(Released November 7, 2013)
Commercial real estate is reaching an inflection point where “valuations will no longer be driven by capital markets.” In 2014, Emerging Trends interviewees expect “space market fundamentals and property enhancements to emerge as the primary drivers of total returns,” reducing the reliance on falling capitalization rates and high amounts of leverage.
The real estate recovery will gain momentum in 2014. This should be good news to an industry that has experienced a recovery of fundamentals that has been much slower than it is used to after a recession. In fact, the pace of the recovery can make it difficult to spot the signs of improvement until they are in full swing. At first glance, many of the trends identified for 2014 are similar to those identified in previous years. These trends were relevant when originally identified, but the slower pace of this economic recovery prevented them from coming to fruition in the expected time frame. The difference for 2014 is that the market has progressed further through the economic and real estate cycles and we are now seeing real evidence that the trends have the momentum to finally make an impact on the real estate market.
The real estate market continues to move through the recovery phase of this cycle. The trends identified for 2014 portend both opportunities and challenges for investors in 2014. Economic and demographic changes will drive demands for real estate that are familiar and some that will require the industry to adapt. Equity and debt capital will continue to be attracted to the asset class, and the deployment of this capital will include more investment strategies that will involve a wider set of markets and property types. The economic recovery is projected to continue in 2014—and with it rising interest rates. The expected impact of rising interest rates ranges from little to potentially leading capital to flow into alternative asset classes.
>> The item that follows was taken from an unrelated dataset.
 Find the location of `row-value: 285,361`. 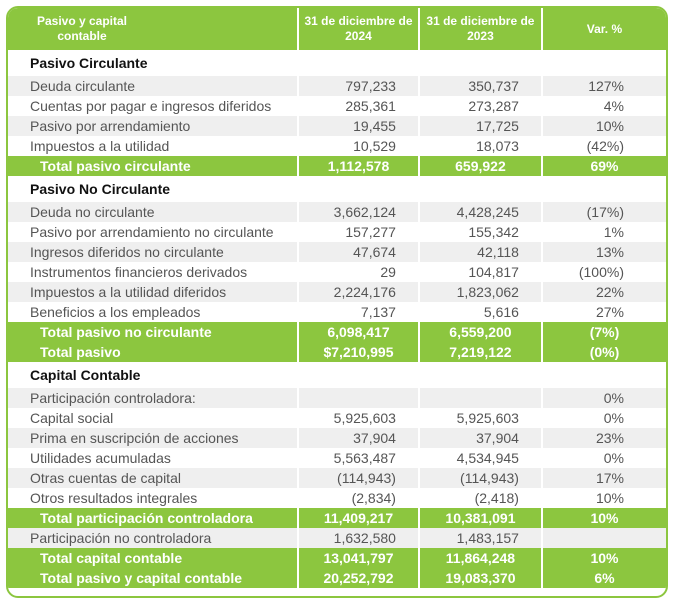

Despite the wide range of opinions, everyone is convinced that the search for returns through cap rate compression will become the search for returns through improving fundamentals and/or operational improvements.
The year 2014 may well be the year that the real estate markets “recovers from the recovery.” Real estate professionals interviewed for Emerging Trends expect growth to be sufficient to generate consistent and growing demand for commercial real estate across all property types. As one fund manager says of the moderate 2.5 percent gross domestic product (GDP) growth in the second quarter of 2013, “That is not huge, but it is enough to create demand for real estate product—that is, demand for space and improving rent—because at the same time there’s almost no new supply. It’s a sweet spot for real estate.” An economist notes, “We have a new paradigm here. It is not the kind of recovery we have seen before with 250,000 new jobs a month. It’s a recovery with 100,000-plus jobs a month.”
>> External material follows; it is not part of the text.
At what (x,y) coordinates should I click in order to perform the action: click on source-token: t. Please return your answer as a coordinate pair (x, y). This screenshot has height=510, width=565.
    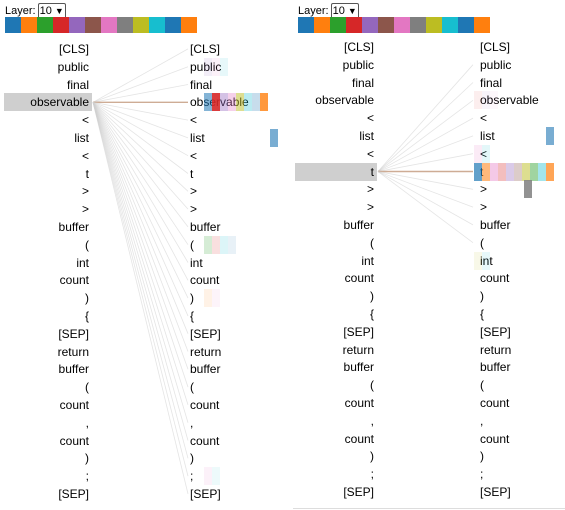
    Looking at the image, I should click on (87, 174).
“With the economy in a position where the tailwinds are now stronger than the prevailing headwinds, 2014 should be a year when we see real estate fundamentals improve in sectors beyond the already very healthy multifamily sector—and in a number of markets—to a point where we could see above inflation rate rental growth,” says a fund manager. According to Emerging Trends 2014 interviewees, the tailwinds include “good if not great” job growth—in industries that are, by no small coincidence, magnets for commercial real estate investment (energy, technology, health care and biological research, and, to some extent, education and financial services)—solid corporate profits, and a recovery in the housing market. These tailwinds are expected to trump the headwinds, which include a “stubbornly high” unemployment rate, uncertainty over government regulation and fiscal policy, and concern about the rising cost of
The expected breadth of the recovery is illustrated by the view of Emerging Trends survey respondents toward the outlook for real estate business prospects. Prospects for almost all types of real estate businesses were rated more optimistically for 2014 than in last year’s survey for 2013. The improvement in business outlook was most significant for homebuilders, for whom prospects are not only expected to be significantly better than last year but whose prospects have more than doubled in the past two years. As a result, homebuilders have moved from the weakest real estate businesses in 2012 to one of the strongest in 2014. Business prospects for commercial bank real estate lenders and commercial mortgage–backed securities (CMBS) lenders and issuers also improved noticeably.